Fears over the U.S. fiscal cliff and a pronounced slowdown in China have limited upside gains in risk markets in the wake of the quantitative easing throughout the developed world. The Federal Reserve announced QE3, which allows for unlimited MBS purchases, until the labor market improves.As a result, US equities rose during the 3rd quarter.The S&P 500 outperformed during the quarter, returning 6.4%, the NASDAQ followed with 6.2% and the DJIA returned 5.0%.Both quantitative easing and accommodative fiscal policy in Asia helped boost sentiment across markets.The MSCI EAFE increased 7.0%. The decline in risk aversion due to the Federal Reserve’s easing actions spilled over into the emerging markets, where the MSCI Emerging Market Index rose 7.9%. Corporate bonds returned 3.9% and outperformed the Barclays Capital Aggregate Bond Index, which gained 1.6%.

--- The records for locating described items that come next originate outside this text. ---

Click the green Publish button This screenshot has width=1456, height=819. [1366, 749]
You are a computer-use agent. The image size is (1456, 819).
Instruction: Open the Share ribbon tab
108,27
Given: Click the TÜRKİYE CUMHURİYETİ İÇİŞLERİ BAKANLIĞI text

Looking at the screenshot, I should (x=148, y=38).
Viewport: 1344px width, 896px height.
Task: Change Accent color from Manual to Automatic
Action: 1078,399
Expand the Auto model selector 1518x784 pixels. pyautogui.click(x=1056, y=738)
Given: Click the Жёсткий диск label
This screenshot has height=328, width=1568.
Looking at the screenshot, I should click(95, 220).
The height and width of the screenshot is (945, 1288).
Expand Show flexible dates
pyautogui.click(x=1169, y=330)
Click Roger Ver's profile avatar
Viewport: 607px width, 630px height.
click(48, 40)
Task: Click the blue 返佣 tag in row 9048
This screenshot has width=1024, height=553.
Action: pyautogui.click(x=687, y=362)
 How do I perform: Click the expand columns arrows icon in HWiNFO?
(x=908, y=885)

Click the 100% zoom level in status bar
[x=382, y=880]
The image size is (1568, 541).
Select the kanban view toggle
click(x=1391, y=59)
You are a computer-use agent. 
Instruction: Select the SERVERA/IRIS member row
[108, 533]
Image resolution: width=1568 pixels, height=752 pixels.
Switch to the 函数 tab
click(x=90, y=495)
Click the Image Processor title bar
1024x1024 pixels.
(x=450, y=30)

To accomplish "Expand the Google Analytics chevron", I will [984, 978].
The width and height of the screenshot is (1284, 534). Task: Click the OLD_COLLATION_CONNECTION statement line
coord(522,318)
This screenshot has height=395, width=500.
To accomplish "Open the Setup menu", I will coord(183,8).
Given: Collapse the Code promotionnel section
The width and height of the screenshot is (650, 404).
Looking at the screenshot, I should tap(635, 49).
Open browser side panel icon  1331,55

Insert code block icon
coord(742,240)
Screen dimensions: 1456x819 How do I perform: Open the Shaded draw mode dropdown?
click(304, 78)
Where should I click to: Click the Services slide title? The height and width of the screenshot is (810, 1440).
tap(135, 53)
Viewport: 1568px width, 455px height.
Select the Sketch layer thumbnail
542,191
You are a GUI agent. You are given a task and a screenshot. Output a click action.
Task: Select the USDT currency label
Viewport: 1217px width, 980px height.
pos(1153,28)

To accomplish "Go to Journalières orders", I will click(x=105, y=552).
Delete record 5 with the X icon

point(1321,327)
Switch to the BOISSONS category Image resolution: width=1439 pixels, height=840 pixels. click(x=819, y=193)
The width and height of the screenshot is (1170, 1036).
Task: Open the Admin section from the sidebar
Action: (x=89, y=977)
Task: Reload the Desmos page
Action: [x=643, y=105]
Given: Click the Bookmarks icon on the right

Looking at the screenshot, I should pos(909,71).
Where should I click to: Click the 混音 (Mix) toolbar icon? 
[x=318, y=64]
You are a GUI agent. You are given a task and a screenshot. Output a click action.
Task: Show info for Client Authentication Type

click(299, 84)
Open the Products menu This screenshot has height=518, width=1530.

ACERA is a long-term investor with a well-diversified, conservative portfolio. For the quarter ending September 30, 2012, ACERA’s Total Fund returned 5.7%, ranking in the upper 4th percentile among public funds greater than $100 million and finished the third quarter at a market value of $5,572,589,629. Domestic Equities returned 6.0%, International Equities returned 7.7%, and Fixed Income returned 4.6%. ACERA’s Real Estate managers and Private Equity and Alternatives Return Leading Strategies (PEARLS) composites1 returned 2.6% and 2.2%, respectively. The Real Return Pool Composite returned 5.1%.
 Real Estate and PEARLS composite returns are subject to a quarter lag in reporting results.